- [LISTE AFFICHÉE]
=====
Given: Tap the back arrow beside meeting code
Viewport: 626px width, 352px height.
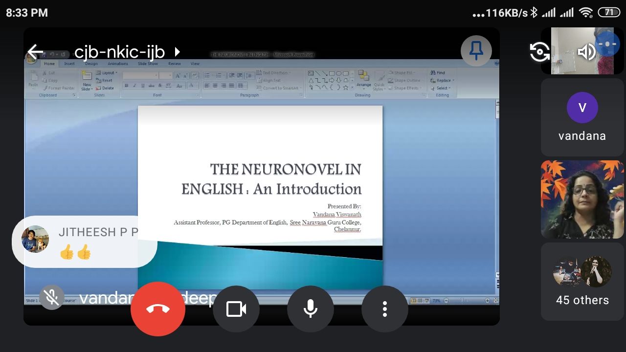Looking at the screenshot, I should [x=36, y=51].
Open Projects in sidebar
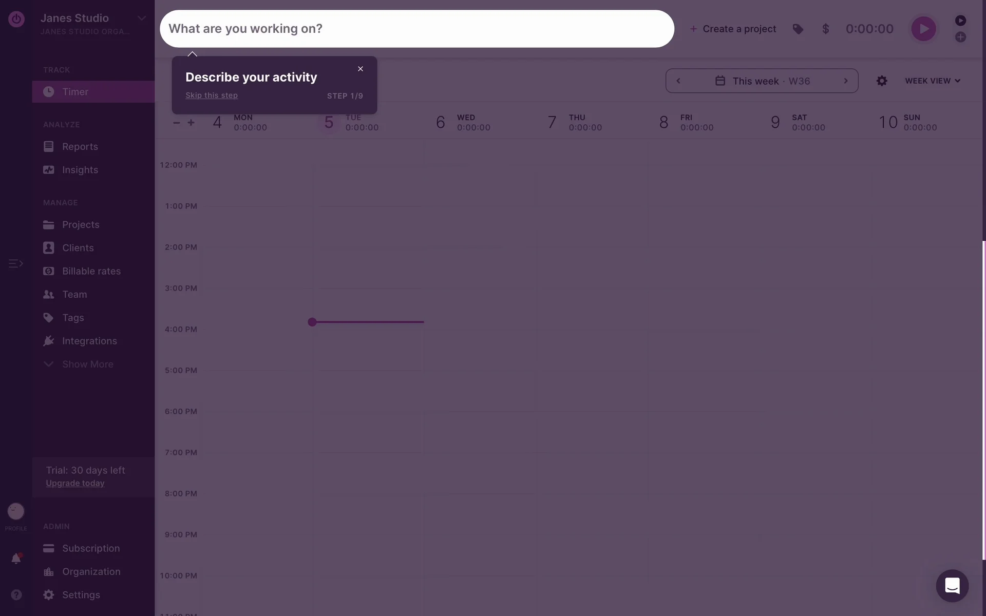986x616 pixels. click(x=81, y=225)
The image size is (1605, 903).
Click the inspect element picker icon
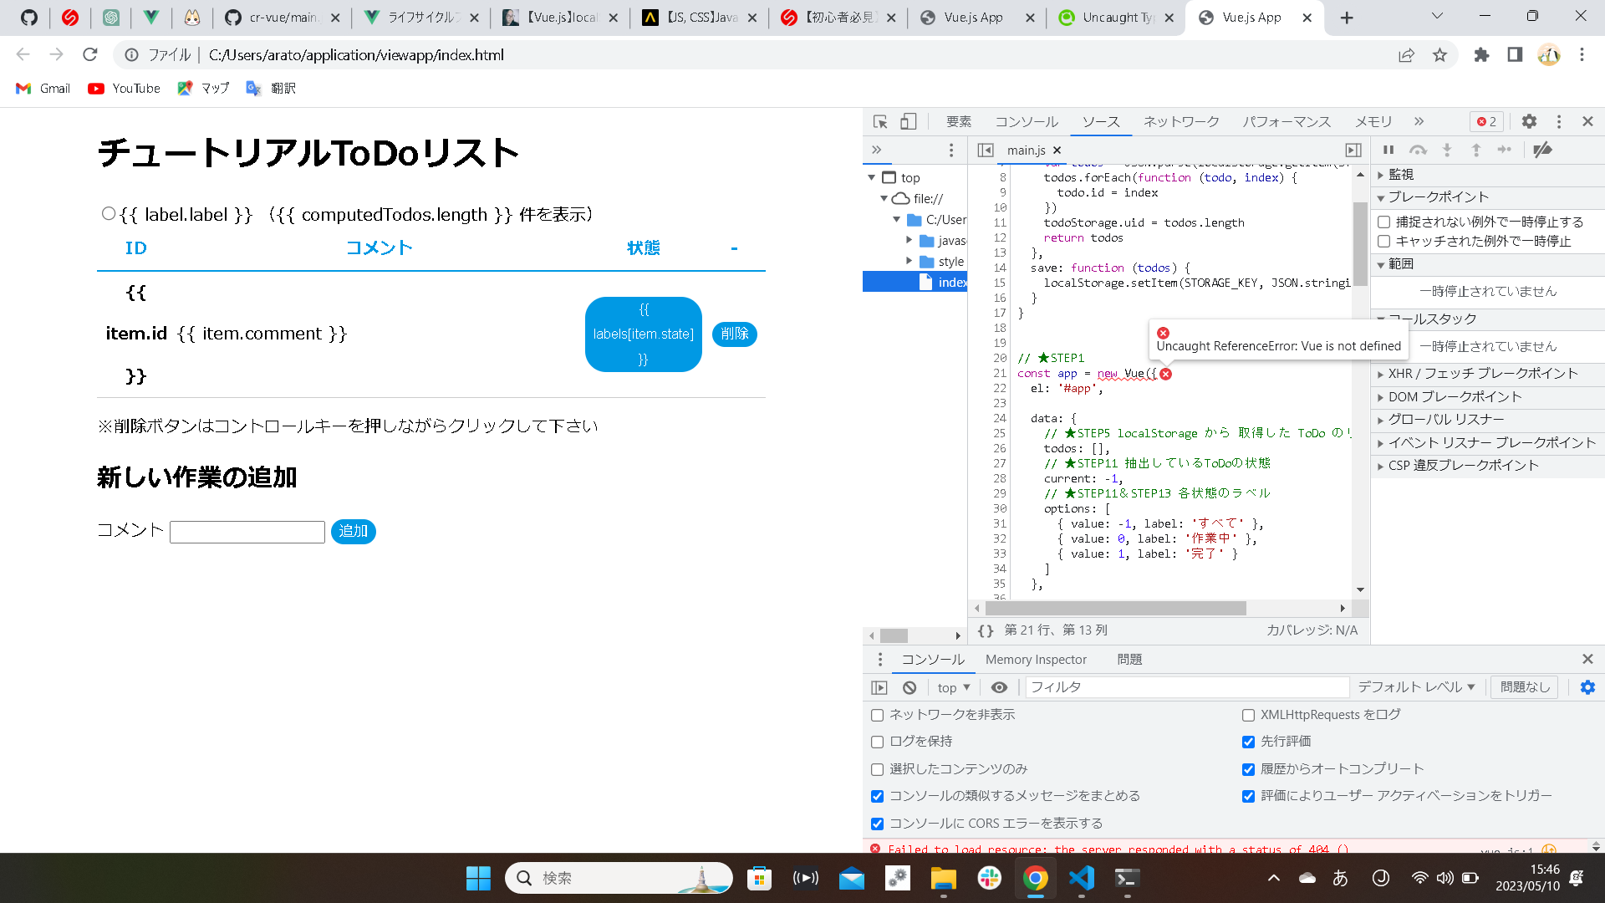[880, 122]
=====
- [CONSIGNE DE L'EXERCICE]
Recopiez à l'identique, s'il vous plaît, toutes les lignes de la liste ci-dessus. Omettez les images dans votre réponse.

- [RÉSULTAT FINAL]
Given: Tap the back arrow beside meeting code
Viewport: 626px width, 352px height.
Looking at the screenshot, I should [x=36, y=51].
Open Projects in sidebar
986x616 pixels. click(x=81, y=225)
The image size is (1605, 903).
Click the inspect element picker icon
[880, 122]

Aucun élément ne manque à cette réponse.